As your helpful assistant, let me recap the article for you. The author talks about how in Romania, neat handwriting is highly valued in elementary school, even if the content is poor. However, in the world of productive social media, aesthetics seem to be just as important as the actual content. The author feels that the obsession with productivity gurus and their aesthetically pleasing content can be detrimental to actual productivity. While general productivity tips may be useless, seeking the advice of someone in a similar position can be beneficial. In some cases, productivity social media has the potential to exacerbate task paralysis, which goes beyond laziness. The author admits to being distracted by bullet journaling videos, although certain content creators like Kaelyn Grace Apple provide valuable advice.

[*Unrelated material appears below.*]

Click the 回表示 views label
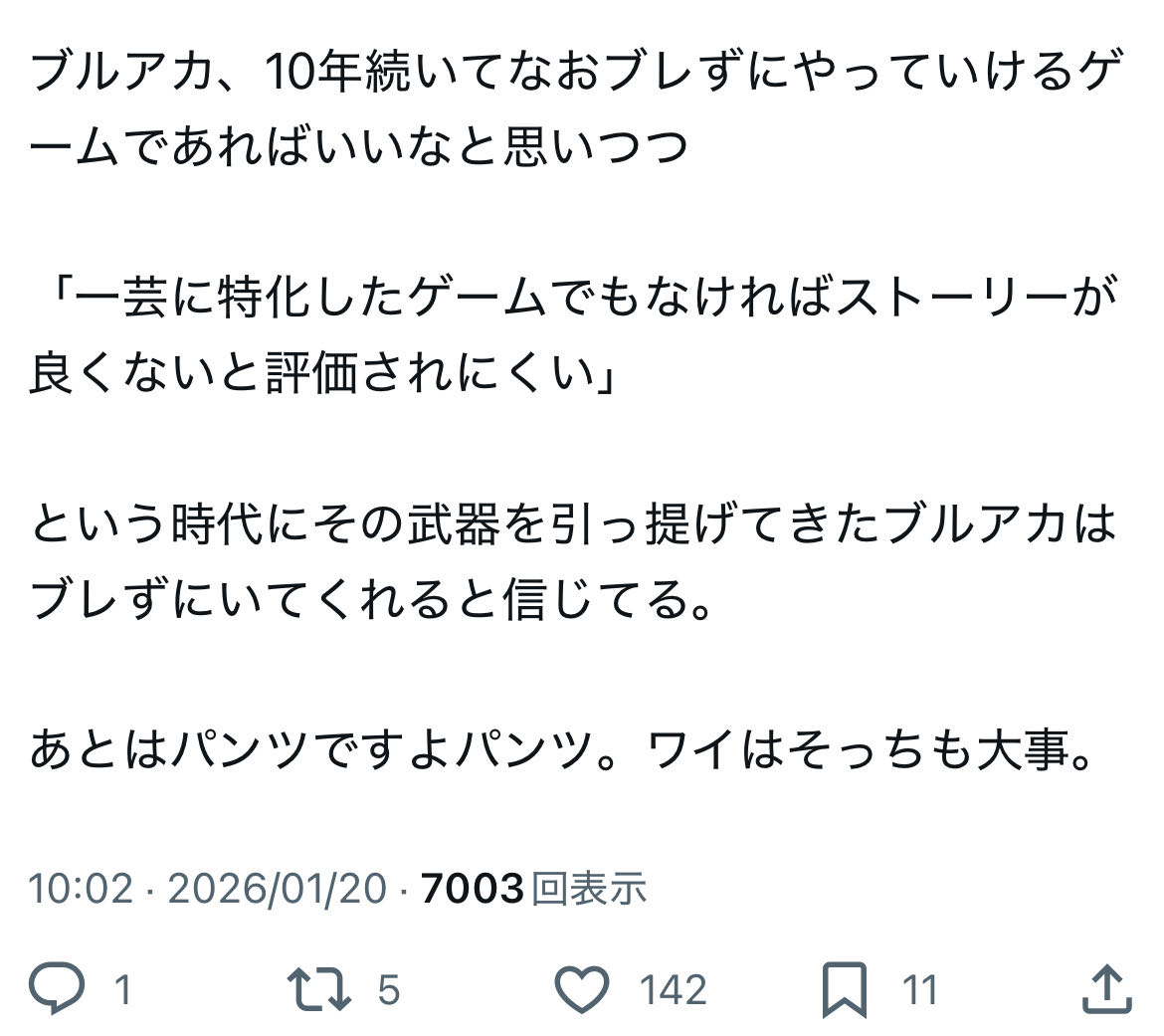Viewport: 1164px width, 1036px height. [x=589, y=888]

In recent times, distractions have become even more prevalent and pervasive than before. Social media is awash with short video clips of immaculate desks, sunrises from office windows, multiple screens, state-of-the-art laptops, 5-minute journals, cube timers, ergonomic chairs, scented candles, and expensive headphones. Although the videos are well-curated, they do not necessarily depict actual work being done. However, watching multiple videos of this sort in succession could give an illusion of progress. While productivity tools and methods have been around for a while, productivity self-help books continue to be published, and content creators like Thomas Frank and Ali Abdaal still thrive. Even though their content may not be applicable to everyone, there is still some substance to the information that they share. Unfortunately, the "that girl" routine, which is all about creating aesthetically pleasing lifestyle content, is not helpful in terms of offering productivity advice. Most of the content is aspirational and immaculate, with no practical advice on how to focus on your tasks or work efficiently. The "that girl" phenomenon is a function of the larger hustle culture that glorifies work. At this point, productivity has surpassed its purpose and is now valued for its own sake. We spend hours crafting productivity systems and watching people's routines and vlogs on how to be productive. The focus is not solely on completing work, but also on generating the most productive means of doing so, as though having extravagant tools, to-do lists, and journals is a measure of our achievement. All of this begs the question: why do we feel compelled to put a task on our to-do list first, even if it might be better to accomplish it without fussing over lists? Shouldn't the focus be on completing the task, regardless of the method? While there is some value in aesthetic depictions of work that may serve as motivation or provide a sense of enjoyment, it cannot take the place of genuine effort in our work. We need to remind ourselves that merely having a fancy and efficient system does not negate the hard work we still need to do. Unlike in Romanian elementary schools, we do not get marks for having neat handwriting.